▶ _HOW TO COMPLETE THIS TASK_
Scanning the entries below, copy every line that contains the word "Terms".

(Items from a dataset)
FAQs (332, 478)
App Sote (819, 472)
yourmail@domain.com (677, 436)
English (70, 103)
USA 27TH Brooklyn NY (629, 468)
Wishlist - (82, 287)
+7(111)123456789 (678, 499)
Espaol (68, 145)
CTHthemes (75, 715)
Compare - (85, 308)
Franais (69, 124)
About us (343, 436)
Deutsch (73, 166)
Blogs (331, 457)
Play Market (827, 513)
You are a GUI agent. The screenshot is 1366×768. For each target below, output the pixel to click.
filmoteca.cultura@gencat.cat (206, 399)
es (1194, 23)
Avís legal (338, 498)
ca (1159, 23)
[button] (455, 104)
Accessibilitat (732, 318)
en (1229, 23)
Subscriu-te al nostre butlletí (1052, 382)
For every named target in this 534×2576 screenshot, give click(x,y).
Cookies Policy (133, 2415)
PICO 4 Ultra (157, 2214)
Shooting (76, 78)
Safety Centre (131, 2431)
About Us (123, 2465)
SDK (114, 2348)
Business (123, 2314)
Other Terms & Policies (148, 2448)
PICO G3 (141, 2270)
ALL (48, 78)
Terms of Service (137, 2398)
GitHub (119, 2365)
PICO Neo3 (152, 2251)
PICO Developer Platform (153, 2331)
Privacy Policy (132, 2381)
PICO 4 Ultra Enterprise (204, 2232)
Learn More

▶ _ANSWER SPACE_
Other Terms & Policies (148, 2448)
Terms of Service (137, 2398)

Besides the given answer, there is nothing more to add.